__Required actions__.
[1] In the system architecture excerpt below, which two directories are automated agents prohibited from writing to?
[2] Extend the system architecture excerpt below, starting directly after its final heading on the decoupled transport broker.

[Opening Document extract section]

1. System Architecture & Directory Layout
The environment strictly separates the transport broker layer from tool execution and active agent sandboxes. No automated agents write to the core/ or dev/ directories.
.
├── agents # Immutable agent configuration profiles, tools, and dynamic spaces
│ ├── default_agent.md
│ ├── modules
│ │ └── geoscaper # Low-level workspace tool logic invoked by MCP server
│ ├── tools
│ │ └── tool_rules.gbnf # Strict structural logit constraints for Builder turns
│ └── workspaces/ # Isolated Agent Sandbox Environment
│ └── MMDDprojectname_workspace/ # Dynamic task-specific runtime directory
│ ├── 00cache.json # Global design vectors, tokens, and active styles
│ ├── 00memory_vault.db# In-process sqlite-vec engine (768-dim float array store)
│ ├── 00tasks.json # Project feature checklist and sequence goals [Fully Embedded]
│ ├── 00lessons_learned.md # Global closed-fault and successful repair ledger
│ ├── 01plan_handoff.md# Planner execution payload (Thinking: Enabled)
│ ├── 02build_handoff.md# Builder compilation summary payload
│ └── 03review_audit.md# Accumulative Audit Ledger [Append-Only Block Records]
├── core # Source logic and foundational runtime engines ONLY
│ ├── smarterframework.py # Transport broker (Discover, Constrain, Execute)
│ ├── llama.cpp # Core inference execution backend
│ ├── cache/ # System-level internal runtime engine caches
│ └── logs/ # Standard input/output framework system logs
├── dev # Strict User Space: Backups, manual synching, manual logs
│ ├── 00plan_v1.md
│ ├── 00scratch.txt
│ ├── agent_stream.log
│ ├── llama-server.log
│ └── staging
│ ├── 01CACHE
│ ├── 02OLD
│ └── 03PROTO
├── models # Binary Storage Tier
│ ├── Huihui-Qwen3-8B-abliterated-v2.i1-Q5_K_M.gguf
│ ├── Qwen3.5-4B-Q4_K_M.gguf
│ └── Qwen3-14B-Instruct-Abliterated-Q4_K_M.gguf
├── README.md
├── stage.sh
└── start.sh
2. Core Operational Pipelines
The Decoupled Transport Broker (smarterframework.py)

[Closing Document extract section]
[Opening The data section]

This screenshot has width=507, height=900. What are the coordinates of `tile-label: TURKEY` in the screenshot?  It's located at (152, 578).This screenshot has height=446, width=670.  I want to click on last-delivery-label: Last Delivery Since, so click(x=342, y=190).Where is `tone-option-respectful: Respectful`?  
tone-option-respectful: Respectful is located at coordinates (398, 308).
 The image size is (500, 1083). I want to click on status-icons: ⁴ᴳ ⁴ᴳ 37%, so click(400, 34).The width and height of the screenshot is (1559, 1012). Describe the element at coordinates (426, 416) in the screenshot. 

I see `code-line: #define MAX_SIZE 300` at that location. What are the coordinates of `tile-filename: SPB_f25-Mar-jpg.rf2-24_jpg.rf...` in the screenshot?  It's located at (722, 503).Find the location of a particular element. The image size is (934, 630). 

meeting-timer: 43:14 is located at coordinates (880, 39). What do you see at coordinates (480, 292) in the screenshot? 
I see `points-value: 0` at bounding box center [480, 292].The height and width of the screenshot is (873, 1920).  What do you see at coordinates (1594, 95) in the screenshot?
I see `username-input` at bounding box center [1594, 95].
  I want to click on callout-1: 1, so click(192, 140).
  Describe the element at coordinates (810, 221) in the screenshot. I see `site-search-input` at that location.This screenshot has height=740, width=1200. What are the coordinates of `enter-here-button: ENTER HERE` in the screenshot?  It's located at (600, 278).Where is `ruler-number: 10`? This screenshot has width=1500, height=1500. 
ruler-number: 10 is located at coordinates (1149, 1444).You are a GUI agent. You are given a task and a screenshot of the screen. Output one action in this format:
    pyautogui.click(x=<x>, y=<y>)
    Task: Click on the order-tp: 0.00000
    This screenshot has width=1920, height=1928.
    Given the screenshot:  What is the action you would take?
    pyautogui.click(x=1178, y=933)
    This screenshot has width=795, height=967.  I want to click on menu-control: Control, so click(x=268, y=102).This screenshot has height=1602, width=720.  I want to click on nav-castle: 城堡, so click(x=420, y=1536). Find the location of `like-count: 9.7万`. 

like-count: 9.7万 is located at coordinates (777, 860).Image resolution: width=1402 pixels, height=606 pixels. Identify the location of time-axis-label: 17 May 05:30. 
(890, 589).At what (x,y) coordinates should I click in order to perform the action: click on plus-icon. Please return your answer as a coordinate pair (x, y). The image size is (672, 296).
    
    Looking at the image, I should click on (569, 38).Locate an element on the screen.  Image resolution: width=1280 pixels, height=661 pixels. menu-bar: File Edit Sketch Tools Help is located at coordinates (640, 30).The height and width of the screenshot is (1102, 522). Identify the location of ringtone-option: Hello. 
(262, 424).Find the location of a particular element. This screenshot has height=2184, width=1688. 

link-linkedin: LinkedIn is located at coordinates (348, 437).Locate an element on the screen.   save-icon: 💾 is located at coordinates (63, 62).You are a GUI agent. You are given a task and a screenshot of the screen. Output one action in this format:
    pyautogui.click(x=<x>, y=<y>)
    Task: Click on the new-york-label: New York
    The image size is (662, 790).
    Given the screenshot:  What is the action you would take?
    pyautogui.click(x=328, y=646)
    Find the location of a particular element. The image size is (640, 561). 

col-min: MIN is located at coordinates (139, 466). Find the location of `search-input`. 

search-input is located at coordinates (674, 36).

[Closing The data section]

__Expected outputs__.
[1] The core/ and dev/ directories.

[2]
The Python orchestrator is entirely tool-agnostic. It does not parse code, resolve paths, or execute system commands directly. It strictly manages the MCP network cycle:
- Discover: Queries the MCP server for capabilities (
tools/list). - Constrain: Maps schema parameters to local
GBNFJSON grammars. - Execute: Forwards rigid argument values to the target tool (
tools/call).
The Multi-Persona State Machine
To prevent instruction leakage and context dilution, the orchestrator executes a hard wipe of the context window between every phase transition, toggling the model's cognitive mode natively:
- Phase 1: The Planner. (
enable_thinking=True). Outputs strategic architecture to01plan_handoff.md. - Phase 2: The Builder. (
enable_thinking=False+ GBNF Constraint). Emits zero-latency JSON tool payloads to execute components. Outputs to02build_handoff.md. - Phase 3: The Reviewer. (
enable_thinking=True). Audits compiled outputs against00tasks.jsonconstraints. Appends results to03review_audit.md.
Active Memory Pipeline (MemoryVault)
All workspace iterations are systematically vectorized in-process. To preserve Vulkan execution lanes for the primary 14B model, the embedding pipeline runs entirely on the host CPU.
- Engine:
sqlite-vec+nomic-embed-text-v1.5. - Self-Healing Recovery: If the Builder receives a non-zero exit code or the Reviewer logs a rejection block, the framework automatically extracts the error trace, executes a k-NN distance search against the
00memory_vault.db, and spins up a fresh Builder instance pre-loaded with the top 3 historic fixes.
3. Target Hardware Optimization
This framework operates safely within a 32GB Shared Memory Ceiling operating at 89.6 GB/s bandwidth.
- VRAM Allocation: Up to ~9.5 GB allocated to the 14B Q4_K_M model matrix via Vulkan.
- Context Cap Limit: Context space is artificially restricted to
16384(--ctx-size 16384) to prevent the KV Cache from exceeding ~4.4GB and causing out-of-memory kernel panics. - Unified Memory Safety: Pre-allocates unified memory safely and prevents page table collisions by bypassing OS memory mapping (
--no-mmap). - Physical Core Alignment: Restricts processing to exactly
8physical threads (--threads 8), eliminating SMT resource contention. - GPU Queue Splitting: Batch processing is throttled (
--batch-size 128and--ubatch-size 64) to preventamdgpudriver timeouts (TDR).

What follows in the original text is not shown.